François Bourguignon is former Chief Economist and Vice President of the World Bank, and is currently Professor of Economics and the Paris School of Economics. He has published extensively on poverty and income distribution, including the influential ‘Handbook of Income Distribution’ and in journals such as the American Economic Review, Econometrica, and The Economic Journal. This talk draws on his new book, ‘The Globalization of Inequality’.
The ‘Globalization of Inequality’ represents three things: the changes in global inequality across the world; the role globalization is playing in inequality; and the fact that inequality is becoming a global issue requiring global solutions.
Across all people in the world, inequality has risen over the last 200 years. Here, Prof. Bourguignon provides new evidence from the last 20 years showing declining inequality, to the extent that we have reversed the rise of the last 100 years.
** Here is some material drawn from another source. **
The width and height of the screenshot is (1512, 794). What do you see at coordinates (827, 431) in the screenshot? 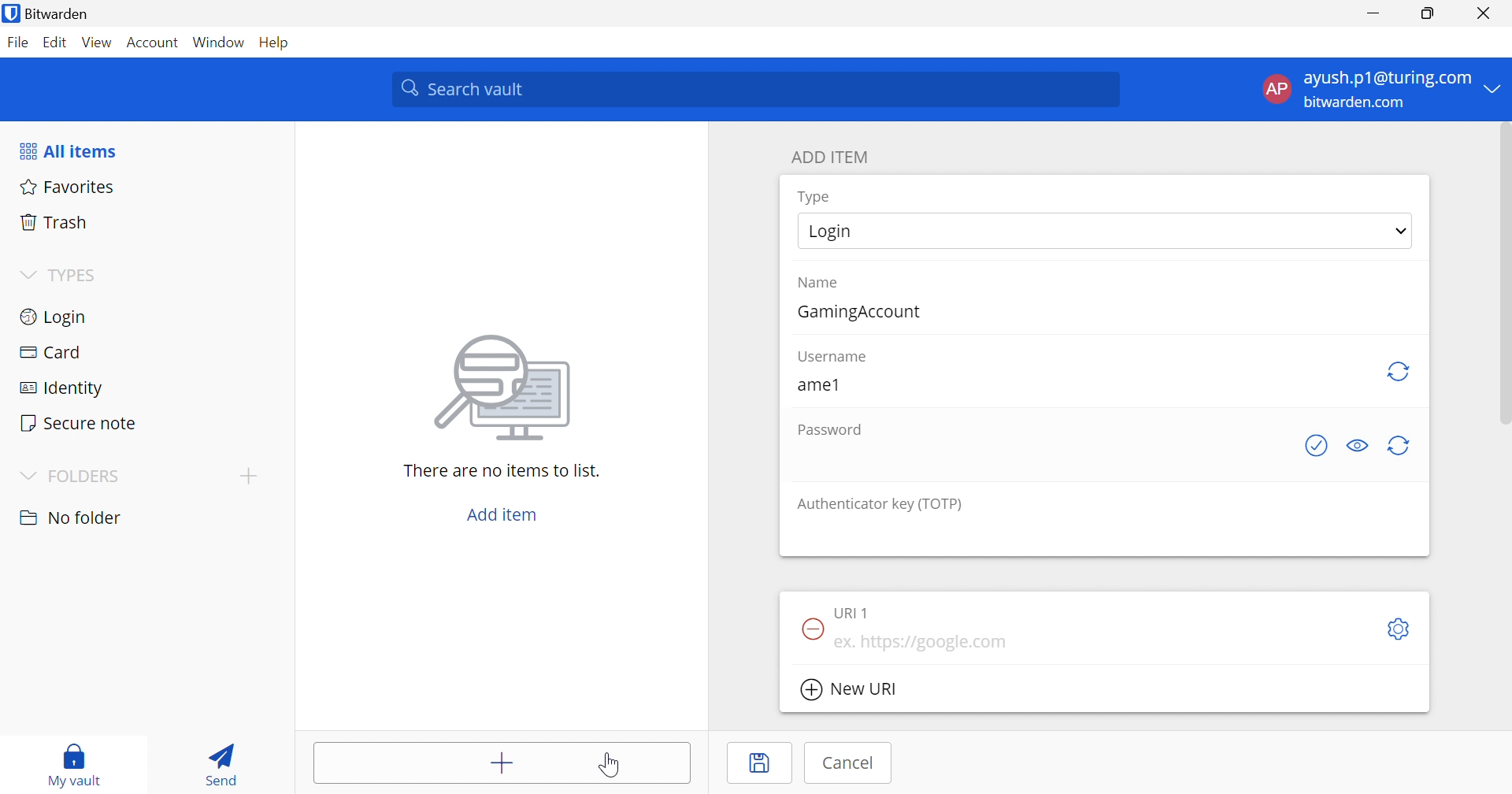
I see `Password` at bounding box center [827, 431].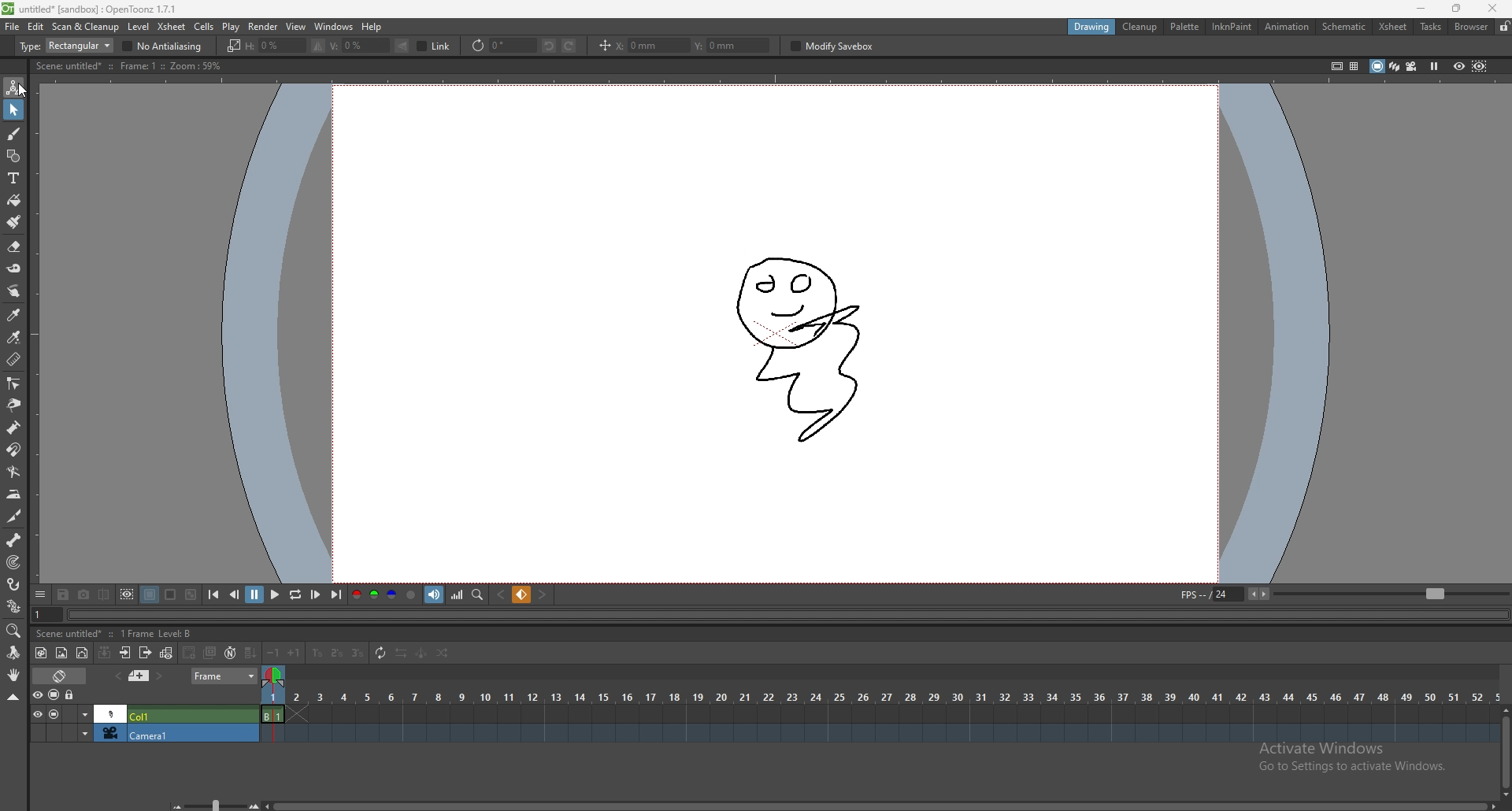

This trend splits into a decline in between country inequality, but an increase in within country inequality. The latter was historically in decline given the welfare state and political events, but its recent rise is consistent particularly almost all developed countries. This is a significant concern.
Prof. Bourguignon argues that much of the between country trend seems explainable by globalization, based on the expansion of trade and foreign investment allowing geographical re-allocation of manufacturing, and the effects of technological spillover in accelerating growth in developing countries. Equally the trend within countries also seems explicable, particularly due to: the impact on low and medium skilled labour in developed countries by trade expansion and offshoring; heterogeneity of exporting firms in terms of productivity and wages; higher returns to capital (and therefore capital owners) from value chain globalization; the role of technological progress in increasing returns to skilled labour. Policy has also played a role, as progressive taxing and welfare has been pared-down in many states.
Policy responses are presented. While between country inequality will continue to fall, mechanisms to correct it need to come from development assistance, reduced trade restrictions and migration. Equally options to combat within country inequality, by combatting the role of globalization, might include greater protectionism or reversals of deregulation, but these may have other costs. Prof. Bourguignon argues redistribution policies and market failure corrections represent better strategies to address this global concern.